## About this exercise
From the listing below, reproduce word for word the part that opens with the line containing "05 まとめ (322, 749)" and closes with the line containing "Community (25, 20)"; reproduce nothing else.

+++ Data to process

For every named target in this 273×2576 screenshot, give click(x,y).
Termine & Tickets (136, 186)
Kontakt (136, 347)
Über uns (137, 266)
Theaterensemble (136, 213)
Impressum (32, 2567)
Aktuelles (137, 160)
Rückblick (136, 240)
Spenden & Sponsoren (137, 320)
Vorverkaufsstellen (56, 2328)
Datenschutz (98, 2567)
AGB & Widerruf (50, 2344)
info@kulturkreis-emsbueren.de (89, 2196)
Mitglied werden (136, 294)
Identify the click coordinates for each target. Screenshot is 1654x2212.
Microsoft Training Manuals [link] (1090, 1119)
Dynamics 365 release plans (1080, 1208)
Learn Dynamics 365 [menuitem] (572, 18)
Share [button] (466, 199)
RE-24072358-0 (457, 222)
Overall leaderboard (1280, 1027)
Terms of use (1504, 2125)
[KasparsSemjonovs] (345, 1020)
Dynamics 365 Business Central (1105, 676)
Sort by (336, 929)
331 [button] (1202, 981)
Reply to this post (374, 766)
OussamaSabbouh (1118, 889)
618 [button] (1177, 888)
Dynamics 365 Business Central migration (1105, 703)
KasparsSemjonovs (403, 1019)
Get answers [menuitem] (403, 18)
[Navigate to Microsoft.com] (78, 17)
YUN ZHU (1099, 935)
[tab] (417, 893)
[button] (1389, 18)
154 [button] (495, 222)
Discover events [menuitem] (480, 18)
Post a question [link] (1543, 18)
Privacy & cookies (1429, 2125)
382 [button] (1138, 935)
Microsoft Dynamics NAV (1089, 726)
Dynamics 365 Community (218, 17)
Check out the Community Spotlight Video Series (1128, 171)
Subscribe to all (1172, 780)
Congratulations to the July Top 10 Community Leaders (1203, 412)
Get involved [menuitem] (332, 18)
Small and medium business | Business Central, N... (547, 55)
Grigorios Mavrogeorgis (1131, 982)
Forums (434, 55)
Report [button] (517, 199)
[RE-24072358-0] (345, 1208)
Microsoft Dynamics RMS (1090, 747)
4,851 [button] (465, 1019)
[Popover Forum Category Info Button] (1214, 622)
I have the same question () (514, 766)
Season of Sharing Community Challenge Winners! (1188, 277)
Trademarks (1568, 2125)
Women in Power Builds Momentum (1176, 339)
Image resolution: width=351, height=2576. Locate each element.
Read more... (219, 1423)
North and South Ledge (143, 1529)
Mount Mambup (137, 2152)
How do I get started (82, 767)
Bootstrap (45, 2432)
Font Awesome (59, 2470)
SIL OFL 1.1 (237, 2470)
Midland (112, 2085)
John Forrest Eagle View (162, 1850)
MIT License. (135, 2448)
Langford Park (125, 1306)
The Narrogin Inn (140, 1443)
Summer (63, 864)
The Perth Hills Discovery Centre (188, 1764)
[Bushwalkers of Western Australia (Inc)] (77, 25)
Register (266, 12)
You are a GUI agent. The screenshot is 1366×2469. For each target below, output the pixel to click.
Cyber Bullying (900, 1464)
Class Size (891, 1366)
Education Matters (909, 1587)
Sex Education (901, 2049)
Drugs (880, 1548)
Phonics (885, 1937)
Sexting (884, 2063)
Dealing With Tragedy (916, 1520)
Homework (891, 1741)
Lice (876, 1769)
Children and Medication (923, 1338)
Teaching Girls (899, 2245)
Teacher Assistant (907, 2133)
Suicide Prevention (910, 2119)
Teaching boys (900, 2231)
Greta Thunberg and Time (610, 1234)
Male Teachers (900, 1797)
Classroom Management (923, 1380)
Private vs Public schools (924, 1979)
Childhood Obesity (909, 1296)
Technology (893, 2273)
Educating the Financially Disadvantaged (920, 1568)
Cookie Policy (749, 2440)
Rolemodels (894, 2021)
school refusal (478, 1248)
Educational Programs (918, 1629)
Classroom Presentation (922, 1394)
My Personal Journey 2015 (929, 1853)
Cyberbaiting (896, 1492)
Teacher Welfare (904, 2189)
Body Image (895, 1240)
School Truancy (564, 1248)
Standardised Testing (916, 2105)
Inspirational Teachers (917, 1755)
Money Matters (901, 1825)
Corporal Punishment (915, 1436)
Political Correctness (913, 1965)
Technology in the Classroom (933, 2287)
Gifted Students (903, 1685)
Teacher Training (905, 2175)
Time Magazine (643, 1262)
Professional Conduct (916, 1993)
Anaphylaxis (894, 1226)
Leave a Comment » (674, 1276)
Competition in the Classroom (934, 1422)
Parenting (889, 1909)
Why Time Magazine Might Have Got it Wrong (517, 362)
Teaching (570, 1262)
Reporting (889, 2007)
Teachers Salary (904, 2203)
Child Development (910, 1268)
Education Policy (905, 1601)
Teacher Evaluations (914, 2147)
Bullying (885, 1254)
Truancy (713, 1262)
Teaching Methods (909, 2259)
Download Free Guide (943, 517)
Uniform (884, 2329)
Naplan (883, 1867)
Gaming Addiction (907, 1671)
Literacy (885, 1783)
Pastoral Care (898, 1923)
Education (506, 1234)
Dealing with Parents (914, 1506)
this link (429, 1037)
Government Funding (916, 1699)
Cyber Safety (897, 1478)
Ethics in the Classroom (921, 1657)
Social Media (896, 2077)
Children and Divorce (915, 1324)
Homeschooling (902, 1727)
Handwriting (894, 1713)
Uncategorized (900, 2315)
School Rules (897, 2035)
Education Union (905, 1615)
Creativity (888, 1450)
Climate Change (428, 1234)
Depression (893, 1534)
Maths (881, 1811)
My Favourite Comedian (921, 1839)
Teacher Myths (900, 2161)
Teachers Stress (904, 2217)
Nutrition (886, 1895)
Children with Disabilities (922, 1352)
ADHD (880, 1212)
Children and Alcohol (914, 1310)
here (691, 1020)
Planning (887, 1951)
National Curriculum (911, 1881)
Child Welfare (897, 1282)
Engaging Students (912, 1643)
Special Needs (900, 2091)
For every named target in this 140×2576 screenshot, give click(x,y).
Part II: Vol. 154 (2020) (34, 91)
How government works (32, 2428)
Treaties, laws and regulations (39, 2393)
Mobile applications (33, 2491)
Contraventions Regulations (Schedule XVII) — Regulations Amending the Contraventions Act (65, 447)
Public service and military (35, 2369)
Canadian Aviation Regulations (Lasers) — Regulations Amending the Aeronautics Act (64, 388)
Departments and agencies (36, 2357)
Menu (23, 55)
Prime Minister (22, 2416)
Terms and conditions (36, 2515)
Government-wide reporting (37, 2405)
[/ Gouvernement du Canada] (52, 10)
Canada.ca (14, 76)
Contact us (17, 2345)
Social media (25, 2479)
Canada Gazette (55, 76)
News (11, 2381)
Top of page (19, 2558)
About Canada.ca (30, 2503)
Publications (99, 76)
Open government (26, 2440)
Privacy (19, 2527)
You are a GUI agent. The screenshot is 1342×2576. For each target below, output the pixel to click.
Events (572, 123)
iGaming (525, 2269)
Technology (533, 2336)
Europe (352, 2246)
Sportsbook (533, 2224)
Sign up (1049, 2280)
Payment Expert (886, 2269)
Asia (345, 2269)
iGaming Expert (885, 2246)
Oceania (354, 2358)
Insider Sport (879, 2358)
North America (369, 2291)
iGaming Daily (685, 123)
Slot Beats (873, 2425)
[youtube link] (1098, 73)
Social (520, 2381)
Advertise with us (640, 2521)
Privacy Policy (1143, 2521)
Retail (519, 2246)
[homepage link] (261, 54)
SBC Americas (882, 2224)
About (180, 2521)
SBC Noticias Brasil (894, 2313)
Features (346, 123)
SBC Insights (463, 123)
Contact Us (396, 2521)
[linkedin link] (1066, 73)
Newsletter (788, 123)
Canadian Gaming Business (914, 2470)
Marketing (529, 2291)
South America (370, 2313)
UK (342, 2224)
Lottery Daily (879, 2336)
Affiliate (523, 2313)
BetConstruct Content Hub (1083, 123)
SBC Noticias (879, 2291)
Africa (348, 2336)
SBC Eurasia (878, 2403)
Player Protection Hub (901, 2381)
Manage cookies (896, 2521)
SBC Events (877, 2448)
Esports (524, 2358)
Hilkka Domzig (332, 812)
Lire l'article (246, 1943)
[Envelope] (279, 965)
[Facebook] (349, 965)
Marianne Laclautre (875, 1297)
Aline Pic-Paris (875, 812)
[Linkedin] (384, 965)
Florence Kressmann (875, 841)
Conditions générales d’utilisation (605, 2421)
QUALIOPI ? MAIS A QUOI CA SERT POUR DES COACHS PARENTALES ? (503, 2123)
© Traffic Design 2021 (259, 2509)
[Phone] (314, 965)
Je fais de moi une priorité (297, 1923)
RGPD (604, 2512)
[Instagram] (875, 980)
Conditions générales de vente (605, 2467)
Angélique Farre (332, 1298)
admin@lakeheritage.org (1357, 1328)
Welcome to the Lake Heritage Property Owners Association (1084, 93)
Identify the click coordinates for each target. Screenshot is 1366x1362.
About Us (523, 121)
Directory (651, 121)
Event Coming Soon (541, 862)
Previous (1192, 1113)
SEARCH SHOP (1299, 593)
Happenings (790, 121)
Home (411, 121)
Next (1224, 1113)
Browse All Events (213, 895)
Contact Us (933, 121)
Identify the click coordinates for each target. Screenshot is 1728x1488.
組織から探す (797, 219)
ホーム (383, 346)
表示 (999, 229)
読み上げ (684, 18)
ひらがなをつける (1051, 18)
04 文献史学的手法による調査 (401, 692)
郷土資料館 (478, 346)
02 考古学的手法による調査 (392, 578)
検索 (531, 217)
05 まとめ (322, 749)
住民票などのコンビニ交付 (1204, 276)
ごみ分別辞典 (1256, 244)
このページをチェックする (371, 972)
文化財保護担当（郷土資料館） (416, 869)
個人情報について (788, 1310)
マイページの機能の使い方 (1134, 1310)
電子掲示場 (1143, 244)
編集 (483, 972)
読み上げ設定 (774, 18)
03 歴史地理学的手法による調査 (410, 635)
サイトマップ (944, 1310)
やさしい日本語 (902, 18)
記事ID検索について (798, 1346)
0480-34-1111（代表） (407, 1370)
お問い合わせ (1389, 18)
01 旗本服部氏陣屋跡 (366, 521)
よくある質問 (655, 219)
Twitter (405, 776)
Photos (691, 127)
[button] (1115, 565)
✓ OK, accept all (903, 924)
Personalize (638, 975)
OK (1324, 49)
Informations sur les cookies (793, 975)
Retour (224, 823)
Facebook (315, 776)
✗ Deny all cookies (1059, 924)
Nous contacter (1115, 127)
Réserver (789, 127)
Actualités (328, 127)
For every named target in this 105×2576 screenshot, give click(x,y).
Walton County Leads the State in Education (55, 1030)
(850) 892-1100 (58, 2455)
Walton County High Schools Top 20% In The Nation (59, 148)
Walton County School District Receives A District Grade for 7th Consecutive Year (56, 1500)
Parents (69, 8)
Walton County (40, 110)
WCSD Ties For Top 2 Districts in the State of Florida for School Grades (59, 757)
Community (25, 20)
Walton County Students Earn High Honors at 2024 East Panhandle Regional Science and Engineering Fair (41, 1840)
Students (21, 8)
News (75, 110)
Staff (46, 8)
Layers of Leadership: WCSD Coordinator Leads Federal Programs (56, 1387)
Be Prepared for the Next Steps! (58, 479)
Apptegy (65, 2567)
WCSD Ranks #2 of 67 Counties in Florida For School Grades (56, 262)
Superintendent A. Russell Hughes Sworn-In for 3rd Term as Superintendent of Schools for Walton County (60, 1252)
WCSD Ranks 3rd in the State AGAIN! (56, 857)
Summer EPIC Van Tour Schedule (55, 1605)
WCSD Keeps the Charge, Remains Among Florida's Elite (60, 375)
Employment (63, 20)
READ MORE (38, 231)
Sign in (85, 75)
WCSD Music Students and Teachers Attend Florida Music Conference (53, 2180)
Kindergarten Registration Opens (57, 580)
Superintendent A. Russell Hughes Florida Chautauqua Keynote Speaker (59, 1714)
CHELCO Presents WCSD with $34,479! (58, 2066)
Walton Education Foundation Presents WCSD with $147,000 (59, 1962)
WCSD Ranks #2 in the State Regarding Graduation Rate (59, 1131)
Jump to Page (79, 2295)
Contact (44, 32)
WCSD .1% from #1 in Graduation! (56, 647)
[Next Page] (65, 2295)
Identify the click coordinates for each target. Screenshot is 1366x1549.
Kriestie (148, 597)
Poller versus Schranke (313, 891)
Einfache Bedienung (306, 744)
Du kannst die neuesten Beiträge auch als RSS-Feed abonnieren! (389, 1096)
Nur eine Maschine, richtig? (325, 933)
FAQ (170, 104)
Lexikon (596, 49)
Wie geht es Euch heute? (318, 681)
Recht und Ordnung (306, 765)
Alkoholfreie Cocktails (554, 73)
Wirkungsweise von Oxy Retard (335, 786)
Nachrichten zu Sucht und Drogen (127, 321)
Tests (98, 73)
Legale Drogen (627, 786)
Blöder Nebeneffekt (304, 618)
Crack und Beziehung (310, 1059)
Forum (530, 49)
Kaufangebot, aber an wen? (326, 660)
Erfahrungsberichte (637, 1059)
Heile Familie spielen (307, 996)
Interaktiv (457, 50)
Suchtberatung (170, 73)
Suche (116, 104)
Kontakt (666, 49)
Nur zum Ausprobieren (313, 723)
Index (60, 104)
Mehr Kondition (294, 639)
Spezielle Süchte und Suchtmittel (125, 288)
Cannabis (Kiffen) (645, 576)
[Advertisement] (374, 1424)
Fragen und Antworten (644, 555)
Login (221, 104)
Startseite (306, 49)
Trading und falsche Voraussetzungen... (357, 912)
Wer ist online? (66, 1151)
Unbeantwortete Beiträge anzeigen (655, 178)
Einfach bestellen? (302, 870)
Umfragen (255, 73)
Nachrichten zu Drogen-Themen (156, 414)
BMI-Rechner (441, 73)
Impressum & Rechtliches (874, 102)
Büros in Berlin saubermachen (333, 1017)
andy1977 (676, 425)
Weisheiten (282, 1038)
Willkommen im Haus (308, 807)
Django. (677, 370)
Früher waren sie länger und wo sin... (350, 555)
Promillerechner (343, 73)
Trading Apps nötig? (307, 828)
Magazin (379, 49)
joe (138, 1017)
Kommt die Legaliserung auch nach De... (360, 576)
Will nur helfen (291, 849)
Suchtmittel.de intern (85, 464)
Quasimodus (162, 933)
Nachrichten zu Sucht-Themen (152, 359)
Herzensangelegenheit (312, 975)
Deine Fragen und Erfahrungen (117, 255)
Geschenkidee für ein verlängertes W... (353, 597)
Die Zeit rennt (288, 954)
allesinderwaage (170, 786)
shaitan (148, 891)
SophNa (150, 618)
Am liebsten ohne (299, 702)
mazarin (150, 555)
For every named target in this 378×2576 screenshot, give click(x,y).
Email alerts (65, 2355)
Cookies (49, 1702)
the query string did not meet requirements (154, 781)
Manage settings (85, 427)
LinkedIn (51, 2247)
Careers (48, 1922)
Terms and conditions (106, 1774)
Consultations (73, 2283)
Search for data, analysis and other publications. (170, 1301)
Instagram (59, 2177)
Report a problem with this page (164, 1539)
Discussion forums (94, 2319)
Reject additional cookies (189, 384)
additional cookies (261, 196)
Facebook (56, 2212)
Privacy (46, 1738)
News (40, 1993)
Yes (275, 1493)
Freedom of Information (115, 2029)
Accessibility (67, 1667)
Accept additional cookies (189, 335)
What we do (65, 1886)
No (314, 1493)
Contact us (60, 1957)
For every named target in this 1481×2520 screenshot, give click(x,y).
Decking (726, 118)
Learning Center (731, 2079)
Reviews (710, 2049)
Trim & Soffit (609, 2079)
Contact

++++++

## Expected answer
05 まとめ (322, 749)
住民票などのコンビニ交付 (1204, 276)
ごみ分別辞典 (1256, 244)
このページをチェックする (371, 972)
文化財保護担当（郷土資料館） (416, 869)
個人情報について (788, 1310)
マイページの機能の使い方 (1134, 1310)
電子掲示場 (1143, 244)
編集 (483, 972)
読み上げ設定 (774, 18)
03 歴史地理学的手法による調査 (410, 635)
サイトマップ (944, 1310)
やさしい日本語 (902, 18)
記事ID検索について (798, 1346)
0480-34-1111（代表） (407, 1370)
お問い合わせ (1389, 18)
01 旗本服部氏陣屋跡 (366, 521)
よくある質問 (655, 219)
Twitter (405, 776)
Photos (691, 127)
[button] (1115, 565)
✓ OK, accept all (903, 924)
Personalize (638, 975)
OK (1324, 49)
Informations sur les cookies (793, 975)
Retour (224, 823)
Facebook (315, 776)
✗ Deny all cookies (1059, 924)
Nous contacter (1115, 127)
Réserver (789, 127)
Actualités (328, 127)
For every named target in this 105×2576 screenshot, give click(x,y).
Walton County Leads the State in Education (55, 1030)
(850) 892-1100 (58, 2455)
Walton County High Schools Top 20% In The Nation (59, 148)
Walton County School District Receives A District Grade for 7th Consecutive Year (56, 1500)
Parents (69, 8)
Walton County (40, 110)
WCSD Ties For Top 2 Districts in the State of Florida for School Grades (59, 757)
Community (25, 20)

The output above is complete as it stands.